>> START GIVEN RECORDS

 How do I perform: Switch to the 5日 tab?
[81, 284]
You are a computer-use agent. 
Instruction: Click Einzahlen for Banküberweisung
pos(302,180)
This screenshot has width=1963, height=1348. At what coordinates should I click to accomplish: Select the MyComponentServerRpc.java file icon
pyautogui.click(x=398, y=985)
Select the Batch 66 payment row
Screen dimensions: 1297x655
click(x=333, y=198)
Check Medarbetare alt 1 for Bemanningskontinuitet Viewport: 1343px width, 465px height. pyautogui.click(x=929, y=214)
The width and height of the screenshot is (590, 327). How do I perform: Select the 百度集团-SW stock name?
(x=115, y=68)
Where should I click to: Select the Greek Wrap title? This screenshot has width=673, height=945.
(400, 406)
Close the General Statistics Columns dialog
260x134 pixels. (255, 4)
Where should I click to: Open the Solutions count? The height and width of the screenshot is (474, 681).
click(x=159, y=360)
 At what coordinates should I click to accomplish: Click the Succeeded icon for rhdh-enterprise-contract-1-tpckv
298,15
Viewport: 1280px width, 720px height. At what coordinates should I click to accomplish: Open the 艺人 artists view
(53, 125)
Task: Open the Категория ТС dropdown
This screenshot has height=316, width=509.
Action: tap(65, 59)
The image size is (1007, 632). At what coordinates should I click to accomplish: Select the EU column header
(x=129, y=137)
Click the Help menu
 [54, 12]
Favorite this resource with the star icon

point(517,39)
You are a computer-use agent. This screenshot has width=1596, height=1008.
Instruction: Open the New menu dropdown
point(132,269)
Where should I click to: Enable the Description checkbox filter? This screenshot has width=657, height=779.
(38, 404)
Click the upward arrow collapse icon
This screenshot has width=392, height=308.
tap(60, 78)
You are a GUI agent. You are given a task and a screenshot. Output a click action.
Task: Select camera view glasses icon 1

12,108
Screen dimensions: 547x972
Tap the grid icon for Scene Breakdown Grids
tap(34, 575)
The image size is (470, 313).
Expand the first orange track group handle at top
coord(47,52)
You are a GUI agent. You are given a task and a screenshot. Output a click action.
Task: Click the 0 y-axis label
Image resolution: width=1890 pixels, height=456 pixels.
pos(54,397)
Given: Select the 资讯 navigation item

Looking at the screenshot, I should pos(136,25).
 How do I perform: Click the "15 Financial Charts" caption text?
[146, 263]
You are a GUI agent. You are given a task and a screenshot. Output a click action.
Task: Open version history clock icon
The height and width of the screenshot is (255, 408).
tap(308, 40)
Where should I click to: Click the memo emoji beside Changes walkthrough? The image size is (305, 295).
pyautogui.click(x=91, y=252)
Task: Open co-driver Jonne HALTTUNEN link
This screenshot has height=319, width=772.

>> END GIVEN RECORDS

Extract every line of the listing above that contains the string "dimensions". The match is case-sensitive.

Screen dimensions: 1297x655
Screen dimensions: 547x972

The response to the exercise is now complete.